Galvanized Steel Reinforcement for Concrete

Hot dip galvanizing is a viable means of protecting reinforcement, particularly where the durability of concrete cannot be guaranteed. Its use should be considered for harsh exposure conditions, precast construction and prestige facades where long life, freedom from rust staining and low maintenance are important criteria.  Rust-stained surfaces and cracking and spalling of concrete in recently completed structures demonstrate the wide need to protect steel reinforcement.

Current Practice Note 17 published by and available from the Concrete Institute of Australia concludes that “Wherever there are serious doubts that (impermeable concrete) will be achieved and maintained for the design life of the structure, then galvanizing should be given serious consideration”.

Galvanized coatings provide important advantages for the protection of reinforcement.

Research and practical experience since the 1950s have shown the corrosion resistance of galvanized steel reinforcement to be greatly superior to uncoated steel, while the bond strengths of galvanized and black steel bars to concrete are not significantly different.

The corrosion protection of the galvanized coating ensures that the design strength of concrete is maintained and the possibility of surface rust staining and eventual corrosion of reinforcement and spalling of concrete is removed.

Steel accessories for use in reinforced concrete structures, particularly fittings and inserts which may be partially exposed, are susceptible to the effects of corrosion and should be galvanized.

Where only parts of a reinforced concrete element require the reinforcement to be galvanized, such as the external mesh of a precast panel or the top mat of a slab, and black steel is to be used elsewhere in the element, it is vital that the steel be placed in strict compliance with the design requirements.

If galvanized bars are placed in contact with black bars in areas prone to corrosion, there is a likelihood that the galvanizing will attempt to sacrificially protect the uncoated bars, resulting in a reduction in the life of the galvanized coating. However, this effect is likely to be observed only in situations where the galvanic couple – the connection between the galvanized and the black steel – is prone to corrosion such as in areas of reduced cover to the reinforcement or poor compaction or cracking (i.e. overall poor quality) of the concrete.

To ensure that this is not a durability concern, it is recommended that where particular parts of RC elements are to utilize galvanizing, all steel in that area should be galvanized including tie wire, inserts and bar chairs. Alternatively, plastic coated ties should be used. Further, any point of connection to uncoated steel should be deeply embedded in the concrete to ensure that both the steel and the galvanized coating are maintained in their respective passive state. Under these conditions, neither the steel nor the galvanizing will be prone to corrosion.

 

Corrosion of reinforcement

Corrosion of steel reinforcing bars inevitably weakens concrete members, reducing load bearing capacity and safety factors. In extreme cases, failure of reinforced concrete members can occur, partly because of loss of strength due to corrosion of the reinforcement itself, and partly because of the breaking up of the concrete surrounding the reinforcement. 

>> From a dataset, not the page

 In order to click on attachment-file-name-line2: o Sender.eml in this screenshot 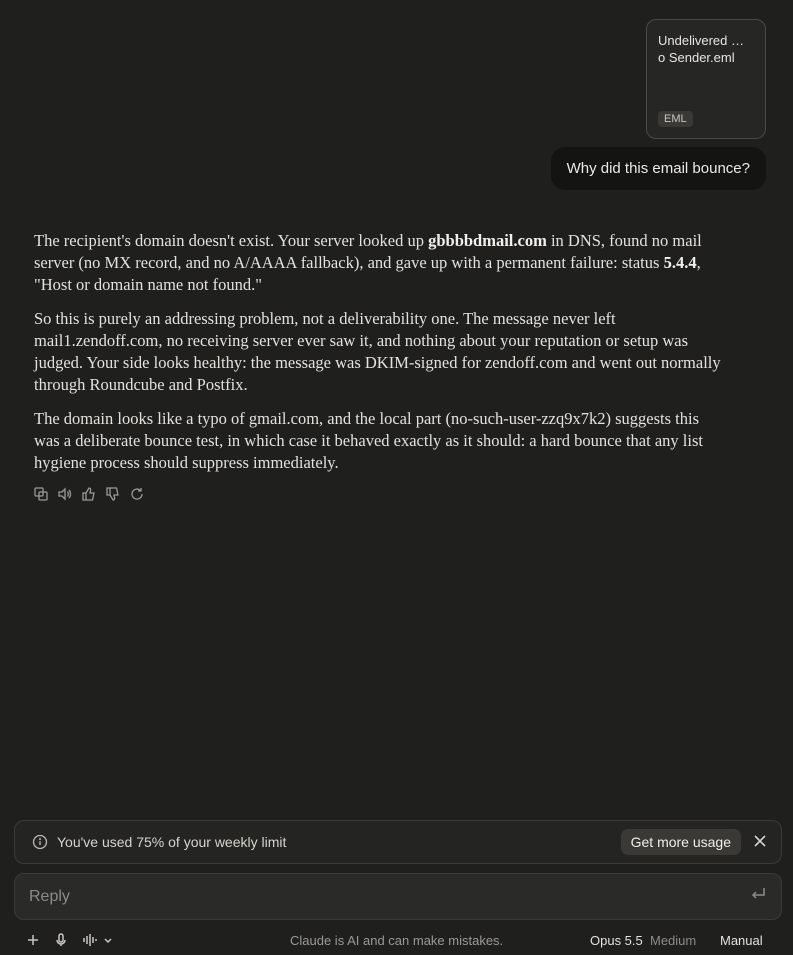, I will do `click(696, 58)`.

When steel reinforcement corrodes, the corrosion product occupies more than three times the volume of the original steel, exerting great disruptive tensile stress on the surrounding concrete, leading to further cracking, more weather access and further corrosion. In mild cases rust staining occurs.  In more serious cases, severe spalling of concrete may occur and ultimately concrete members may fail completely.

 

Steps in the corrosion of uncoated steel reinforcing bars.  Galvanized rebar is not subject to this effect and retains full bond strength to concrete.

 

In normal circumstances uncoated steel reinforcing bars give satisfactory service provided the following requirements are maintained:

1. The design provides for adequate concrete cover over the steel reinforcement.

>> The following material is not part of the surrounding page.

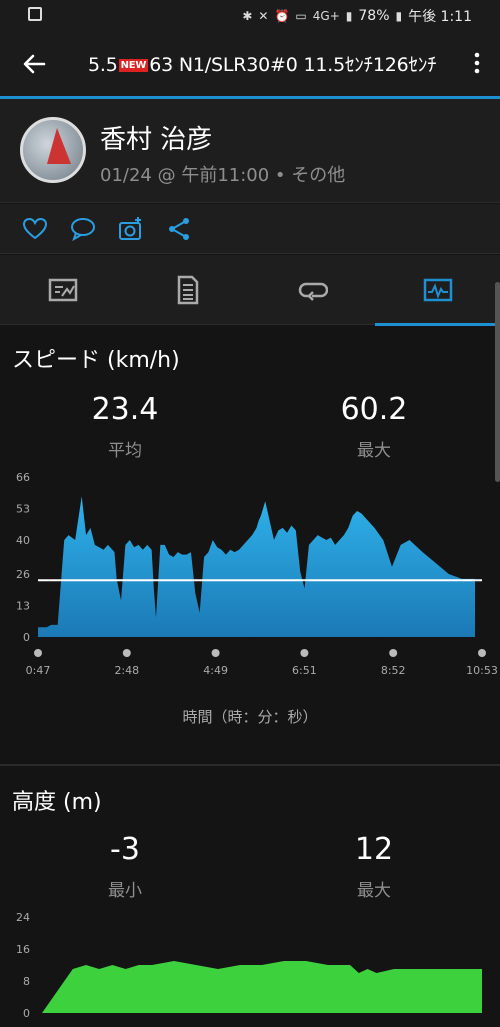 This screenshot has height=1027, width=500. Describe the element at coordinates (126, 670) in the screenshot. I see `x-tick-label: 2:48` at that location.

2. Precise placement of reinforcement is maintained.

3. Uniformly high quality concrete is used.

4. Complete compaction of concrete is attained with no voids or pockets.

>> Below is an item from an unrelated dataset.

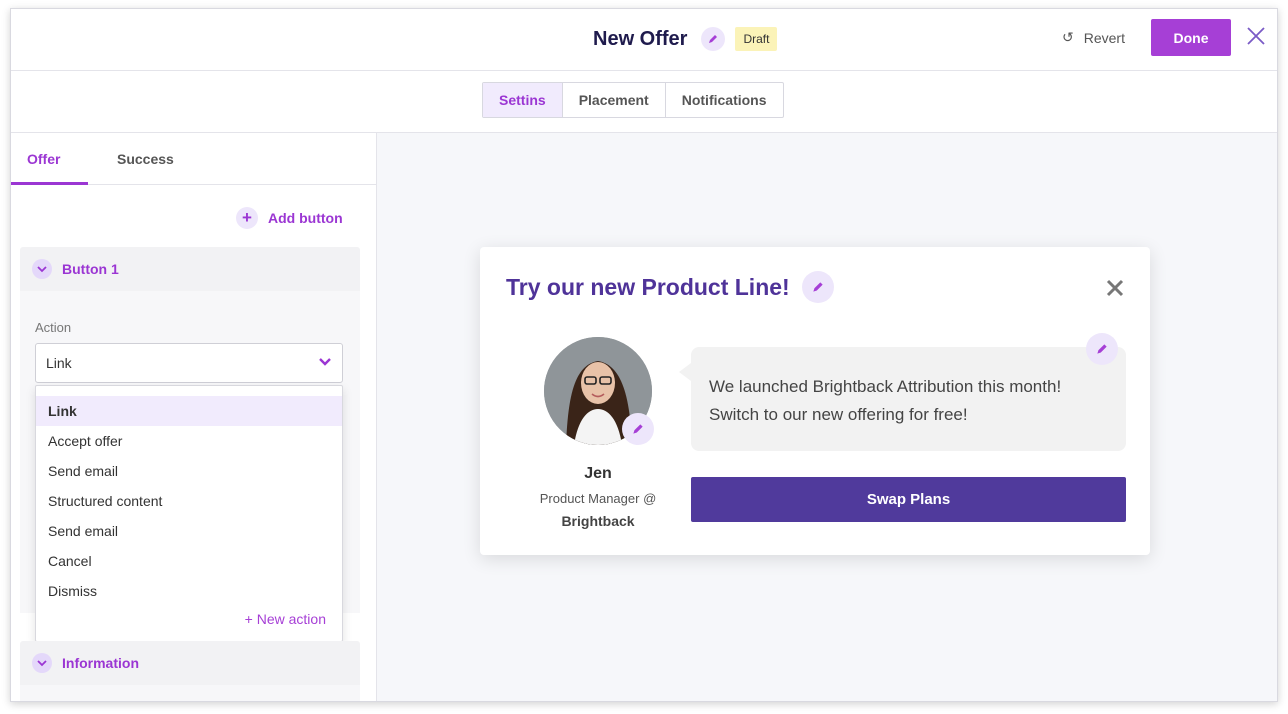 The height and width of the screenshot is (714, 1288). What do you see at coordinates (189, 411) in the screenshot?
I see `menu-item-link: Link` at bounding box center [189, 411].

It is sometimes impractical or impossible to achieve all these requirements and depending on exposure conditions, corrosion of uncoated reinforcement may begin.

The benefits of galvanizing reinforcement include:

• Protection to the steel during storage and construction prior to placing the concrete.

• Diminished effect of variations in concrete quality.

• Safeguards against poor workmanship, especially misplacement of reinforcement, poor compaction, and inadequate curing.

• Delayed initiation of corrosion and the onset of cracking.

• Reduced likelihood of surface staining.

• Increased structural life of concrete, particularly where chloride contamination is likely.